Even in the modern age and, as the religious element became less important, the ethical drive was still largely negative. That is to say, it was about not putting money into certain businesses and activities which were perceived as bad or damaging to society.
So, in the 1960s students who were opposed to the Vietnam War called on university endowment funds to divest themselves of defence sector investments. This was followed by powerful and long-running international campaigns to boycott investments in companies that were accused of supporting the apartheid regime in South Africa.
Similarly, in 1985, students at New York’s Columbia University organised a sit in to demand an end to the university’s investment in companies doing business with South Africa. It proved highly effective, as by 1993, US$625bn in investments had been redirected from South Africa.
However, while this may have been regarded as worthy, it never played any part in mainstream investing. Far from enhancing an investment portfolio, ethical investments would have been regarded as detracting from its purely financial performance, as a sacrifice of returns on the altar of conscience or ethics.
But in recent decades there has been a radical shift in the recognition of the power of investments to effect far reaching positive change. This has gone hand-in-hand with the accumulation of a growing body of evidence that demonstrates that ethical or impact investments can also earn good returns.

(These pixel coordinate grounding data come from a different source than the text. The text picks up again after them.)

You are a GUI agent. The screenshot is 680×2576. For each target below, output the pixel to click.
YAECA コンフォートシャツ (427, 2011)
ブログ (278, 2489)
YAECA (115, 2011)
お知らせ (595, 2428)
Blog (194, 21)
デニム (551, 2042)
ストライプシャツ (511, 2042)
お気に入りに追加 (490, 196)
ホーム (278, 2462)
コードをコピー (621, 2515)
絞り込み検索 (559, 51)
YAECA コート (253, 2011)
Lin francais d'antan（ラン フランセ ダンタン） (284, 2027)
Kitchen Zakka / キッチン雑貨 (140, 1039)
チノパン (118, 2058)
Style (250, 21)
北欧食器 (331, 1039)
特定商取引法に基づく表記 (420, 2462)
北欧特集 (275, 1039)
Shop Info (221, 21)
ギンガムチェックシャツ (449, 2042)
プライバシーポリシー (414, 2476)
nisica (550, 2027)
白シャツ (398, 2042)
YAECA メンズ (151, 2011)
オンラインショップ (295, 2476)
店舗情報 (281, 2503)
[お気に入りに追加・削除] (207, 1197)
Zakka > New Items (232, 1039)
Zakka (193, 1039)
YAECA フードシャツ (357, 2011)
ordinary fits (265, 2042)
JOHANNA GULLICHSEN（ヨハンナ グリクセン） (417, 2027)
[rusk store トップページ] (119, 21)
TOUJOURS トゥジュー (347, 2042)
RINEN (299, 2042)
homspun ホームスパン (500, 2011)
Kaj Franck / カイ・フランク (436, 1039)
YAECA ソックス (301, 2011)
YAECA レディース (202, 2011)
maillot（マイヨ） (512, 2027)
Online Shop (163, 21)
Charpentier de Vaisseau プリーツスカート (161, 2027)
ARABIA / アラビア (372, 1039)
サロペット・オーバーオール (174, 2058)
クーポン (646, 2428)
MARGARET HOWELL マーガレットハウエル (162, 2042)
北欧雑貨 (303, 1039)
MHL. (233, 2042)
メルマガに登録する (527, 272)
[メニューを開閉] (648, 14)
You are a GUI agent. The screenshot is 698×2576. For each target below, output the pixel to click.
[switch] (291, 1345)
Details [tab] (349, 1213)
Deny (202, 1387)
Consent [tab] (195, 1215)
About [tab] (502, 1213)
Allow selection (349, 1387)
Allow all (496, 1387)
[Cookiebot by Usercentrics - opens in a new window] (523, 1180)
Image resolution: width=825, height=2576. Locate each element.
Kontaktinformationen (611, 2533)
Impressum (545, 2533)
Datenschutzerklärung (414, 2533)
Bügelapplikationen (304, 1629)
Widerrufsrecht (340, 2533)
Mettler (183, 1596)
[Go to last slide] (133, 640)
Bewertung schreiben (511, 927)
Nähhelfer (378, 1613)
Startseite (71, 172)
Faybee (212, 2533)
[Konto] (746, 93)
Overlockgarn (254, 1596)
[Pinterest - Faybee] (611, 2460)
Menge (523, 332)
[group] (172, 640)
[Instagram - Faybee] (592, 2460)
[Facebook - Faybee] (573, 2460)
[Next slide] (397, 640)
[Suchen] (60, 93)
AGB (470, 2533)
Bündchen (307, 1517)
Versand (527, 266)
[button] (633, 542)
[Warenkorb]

Recently in the FT, chief investment officer of UBS global wealth management Mark Haefele, unpicked the question of whether investors sacrifice returns when they make sustainable and impact investments (SII).
His thesis is that the old critics of SII who set regular or traditional investing against 'exclusion' investing or the exclusion of ethically questionable investments were setting up a 'straw man' argument to attack.
For example, the Norwegian state pension fund calculates it has sacrificed 1.9 percentage points of return over the past decade by excluding arms manufacturers, coal producers and other businesses with ethical issues.
However, exclusion investing is yesterday’s form of SII. It’s no longer about avoiding certain socially harmful activities. With impact investing, it isn't simply a question of not supporting 'bad' things, but of backing good things.
Impact investments are made in businesses or projects that have a positive social impact, which could, for example, be providing clean water, clean energy, lifesaving drugs or education. They might also be in traditional areas such as housebuilding, which revitalises communities and provides jobs, training and much needed new homes.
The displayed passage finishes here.